## Text provided:
JWT Algorithm None (Static Artifact): Unsigned JWT Token Forgery for Authentication Bypass
Theory
Why This Matters
CVE-2015-9235 documented the algorithm:none vulnerability in the node-jsonwebtoken library, which at the time was the most widely deployed JWT library in the Node.js ecosystem. The vulnerability allowed any attacker in possession of a valid JWT to strip the signature, change the algorithm header to "none", and submit the unsigned token with arbitrary payload modifications. Numerous other JWT libraries — including python-jose, PyJWT before 1.5.0, and php-jwt — were subsequently found to have the same flaw. Because JWTs are used as the primary session mechanism in many modern single-page applications and REST APIs, this single class of vulnerability has appeared in CTF competitions, bug bounty programmes, and production breaches across the decade since its discovery.
Core Concept
A JSON Web Token (JWT) is a compact, URL-safe token format defined in RFC 7519. It consists of three Base64URL-encoded components separated by dots: header.payload.signature. The header is a JSON object specifying the token type and the signing algorithm (e.g., {"alg": "HS256", "typ": "JWT"}). The payload is a JSON object containing claims (e.g., {"sub": "1234567890", "role": "user"}). The signature is computed over Base64URL(header) + "." + Base64URL(payload) using the algorithm and key specified in the header.
The RFC 7518 specification defines none as a valid algorithm value, intended for use cases where the JWT integrity is guaranteed by the transport layer (e.g., TLS) rather than a cryptographic signature. A vulnerable JWT library that accepts the algorithm from the token header and dispatches signature verification based on its value will, when it sees alg: none, skip signature verification entirely — accepting any token with a matching algorithm header regardless of what the signature field contains (which should be an empty string).
The attacker's precondition is possession of any valid JWT from the target application. The attack then proceeds in three steps: decode the header, change alg to none (or a case variant), modify the payload to add privileges, re-encode, and append an empty signature field (the trailing dot with nothing after it). The critical implementation error is that the library uses the attacker-controlled algorithm field to decide how to verify the token, rather than using a server-configured expected algorithm.
Case variants matter because some implementations normalise the algorithm string before comparison while others do not: none, None, NONE, nOnE, NoNe. Vulnerable implementations that do a case-sensitive string comparison against "HS256" will not match none (correct) but may fail to check the none case at all.
The empty signature field is a critical verification detail. A correct alg:none token looks like header.payload. — note the trailing dot with nothing after it. Some libraries require this exact format; others may accept header.payload (no trailing dot) or header.payload.anythinghere. Testing all variants is necessary.
Technical Deep-Dive
Manual construction of an alg:none bypass:
# Step 1: Decode an existing valid JWT
JWT="eyJhbGciOiJIUzI1NiIsInR5cCI6IkpXVCJ9.eyJ1c2VyIjoiYWxpY2UiLCJyb2xlIjoidXNlciJ9.sig"
# Decode header and payload
python3 -c "
import base64, json
parts = '$JWT'.split('.')
def decode(s):
s += '==' # re-add padding
return json.loads(base64.urlsafe_b64decode(s))
print('Header:', decode(parts[0]))

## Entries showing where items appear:
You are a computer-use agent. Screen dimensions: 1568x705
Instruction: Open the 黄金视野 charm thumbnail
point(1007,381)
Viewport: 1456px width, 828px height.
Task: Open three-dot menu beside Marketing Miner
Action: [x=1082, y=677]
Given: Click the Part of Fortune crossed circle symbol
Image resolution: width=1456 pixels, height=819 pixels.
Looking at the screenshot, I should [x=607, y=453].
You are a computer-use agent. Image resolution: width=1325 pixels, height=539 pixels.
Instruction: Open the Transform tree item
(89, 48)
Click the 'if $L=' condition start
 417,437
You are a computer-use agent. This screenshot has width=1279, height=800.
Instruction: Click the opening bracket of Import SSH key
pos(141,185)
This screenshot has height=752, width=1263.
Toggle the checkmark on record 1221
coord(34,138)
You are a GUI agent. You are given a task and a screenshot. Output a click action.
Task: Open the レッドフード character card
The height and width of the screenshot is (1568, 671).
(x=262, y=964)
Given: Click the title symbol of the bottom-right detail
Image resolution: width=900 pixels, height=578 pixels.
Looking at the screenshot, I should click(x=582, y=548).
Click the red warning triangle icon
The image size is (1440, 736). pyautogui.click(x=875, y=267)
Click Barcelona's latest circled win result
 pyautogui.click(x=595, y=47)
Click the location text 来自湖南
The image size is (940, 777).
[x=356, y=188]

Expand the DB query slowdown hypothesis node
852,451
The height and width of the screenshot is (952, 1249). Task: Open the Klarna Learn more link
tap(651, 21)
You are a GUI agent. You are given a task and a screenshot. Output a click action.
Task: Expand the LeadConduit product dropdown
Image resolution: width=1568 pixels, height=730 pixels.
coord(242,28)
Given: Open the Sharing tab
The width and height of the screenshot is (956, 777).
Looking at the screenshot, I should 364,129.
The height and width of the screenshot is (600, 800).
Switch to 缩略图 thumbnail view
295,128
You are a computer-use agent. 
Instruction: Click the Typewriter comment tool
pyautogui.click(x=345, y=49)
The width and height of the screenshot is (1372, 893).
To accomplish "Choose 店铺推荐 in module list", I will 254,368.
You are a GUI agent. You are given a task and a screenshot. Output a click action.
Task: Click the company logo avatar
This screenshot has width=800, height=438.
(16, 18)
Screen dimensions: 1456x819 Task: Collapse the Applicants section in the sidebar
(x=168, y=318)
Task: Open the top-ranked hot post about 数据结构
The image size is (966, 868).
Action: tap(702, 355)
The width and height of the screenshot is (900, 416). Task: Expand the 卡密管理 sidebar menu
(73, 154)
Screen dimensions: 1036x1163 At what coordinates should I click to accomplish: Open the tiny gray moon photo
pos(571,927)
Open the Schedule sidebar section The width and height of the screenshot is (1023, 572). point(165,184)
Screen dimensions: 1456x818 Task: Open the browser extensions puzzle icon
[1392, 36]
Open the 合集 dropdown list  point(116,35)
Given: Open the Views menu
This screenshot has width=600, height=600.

## Required actions:
**a)** Answer these questions using the JWT text:
(i) Which RFC defines the JSON Web Token format?
(ii) In which library did CVE-2015-9235 document the algorithm:none vulnerability?
(iii) What does a correct alg:none token look like?
**b)** Reproduce the JWT text word for word, starting with "Technical Deep-Dive" and going on through "parts = '$JWT'.split('.')".

## Results:
**a)**
(i) RFC 7519
(ii) node-jsonwebtoken
(iii) header.payload. (a trailing dot with nothing after it)

**b)**
Technical Deep-Dive
Manual construction of an alg:none bypass:
# Step 1: Decode an existing valid JWT
JWT="eyJhbGciOiJIUzI1NiIsInR5cCI6IkpXVCJ9.eyJ1c2VyIjoiYWxpY2UiLCJyb2xlIjoidXNlciJ9.sig"
# Decode header and payload
python3 -c "
import base64, json
parts = '$JWT'.split('.')